Sans titre (Labours), 2006, vue de l'exposition à la Fondation Prince Pierre, photo Jérôme Schlomoff

Car en face, dans le prolongement des troncs, Didier Marcel a ouvert l’espace sur l’extérieur par des fenêtres panoramiques cadrant parfaitement l’imaginaire associé à Monaco: une accumulation excessive d’immeubles adossés sur un flanc de colline. Un sentiment contrasté se dégage de cette mise en perspective, dans le décalage entre l’atmosphère luxueuse, sereine et aérée des troncs et l’entremêlement cahotique des immeubles monégasques.
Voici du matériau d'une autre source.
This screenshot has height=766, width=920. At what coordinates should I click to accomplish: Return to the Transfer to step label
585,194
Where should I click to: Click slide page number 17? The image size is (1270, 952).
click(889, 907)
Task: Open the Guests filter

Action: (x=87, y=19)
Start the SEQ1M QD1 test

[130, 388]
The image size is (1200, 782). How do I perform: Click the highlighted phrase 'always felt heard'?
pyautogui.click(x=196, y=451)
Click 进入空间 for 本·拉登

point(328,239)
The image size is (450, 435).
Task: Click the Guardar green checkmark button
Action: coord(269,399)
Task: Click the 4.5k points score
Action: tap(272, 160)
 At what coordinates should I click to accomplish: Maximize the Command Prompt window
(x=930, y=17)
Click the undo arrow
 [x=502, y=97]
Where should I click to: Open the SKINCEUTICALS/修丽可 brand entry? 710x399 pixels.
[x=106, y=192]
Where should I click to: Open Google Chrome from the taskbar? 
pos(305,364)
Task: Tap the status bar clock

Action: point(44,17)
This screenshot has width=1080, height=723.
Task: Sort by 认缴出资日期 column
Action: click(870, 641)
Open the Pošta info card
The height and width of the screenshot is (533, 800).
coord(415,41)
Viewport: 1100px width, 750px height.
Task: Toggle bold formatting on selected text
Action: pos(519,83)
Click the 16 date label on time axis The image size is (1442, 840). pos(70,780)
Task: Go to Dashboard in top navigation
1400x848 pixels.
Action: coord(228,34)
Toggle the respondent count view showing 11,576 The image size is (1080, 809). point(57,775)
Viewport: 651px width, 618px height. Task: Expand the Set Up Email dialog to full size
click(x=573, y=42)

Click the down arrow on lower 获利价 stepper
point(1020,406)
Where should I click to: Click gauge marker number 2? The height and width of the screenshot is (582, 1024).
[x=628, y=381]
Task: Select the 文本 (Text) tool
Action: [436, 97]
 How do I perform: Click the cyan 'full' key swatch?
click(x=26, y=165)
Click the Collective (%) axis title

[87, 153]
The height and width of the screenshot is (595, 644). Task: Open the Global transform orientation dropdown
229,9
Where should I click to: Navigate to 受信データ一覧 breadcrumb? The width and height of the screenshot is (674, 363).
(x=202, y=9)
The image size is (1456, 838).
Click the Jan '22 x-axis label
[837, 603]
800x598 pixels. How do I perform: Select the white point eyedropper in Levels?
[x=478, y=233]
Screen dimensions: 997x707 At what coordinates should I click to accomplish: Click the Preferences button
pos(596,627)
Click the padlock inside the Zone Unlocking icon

Evidemment l’écrin réalisé par Didier Marcel prolonge aussi les multiples espaces de grand luxe qu’offre la principauté, et l’expérience esthétique que l’on vit en déambulant entre ces troncs, en inscrivant sa propre image dans les embouts réfléchissants, affirme ses similitudes avec les vitrines que l’on croise dans Monaco. Didier Marcel n’a pas cherché à intervenir en se démarquant de l’atmosphère du lieu. Cette pièce témoigne au contraire d’une forte coïncidence entre l’univers plastique de cet artiste et l’environnement de l’exposition. Il a voulu faire entrer la lumière et l’image de la ville à la rencontre de ses questionnements formels. Le souhait de s’inscrire dans le contexte l’amène même à affirmer « que le contenant a déterminé le contenu », puisque le projet était avant tout pour lui de prendre possession de l’espace en assumant cette localisation symboliquement très chargée. La vue sur Monaco devient « frise ornementale », la forme palmier est renversée pour générer un module duplicable dans des matériaux léchés et fascinants.

vue de l'exposition à la Fondation Prince Pierre de Monaco

vue de l'exposition, photo Jérôme Schlomoff

Dans une alcôve encastrée au verso de cette pièce, l’œuvre primée fait pendant. De la blancheur immaculée on passe à la noirceur terreuse, de l’horizontalité à la verticalité, de la large posture panoramique à la perspective classique d’un tableau mis sous cadre dans un espace fermé. Le regard plonge dans le relief d’un champ labouré dont la forme prélevée offre une vision décalée, profondément expressive, d’une activité agricole mécanisée. Dans l’écrin de l’exposition, cette pièce en appelle à une réflexion amusée sur la muséification d’un travail de la terre qui n’est plus visible depuis longtemps sur le territoire minéral de la principauté. Réifié, encadré, sublimé aussi sans doute, ce morceau de terre se laisse bien plus travailler par l’imaginaire que ce que l’on découvre par les fenêtres.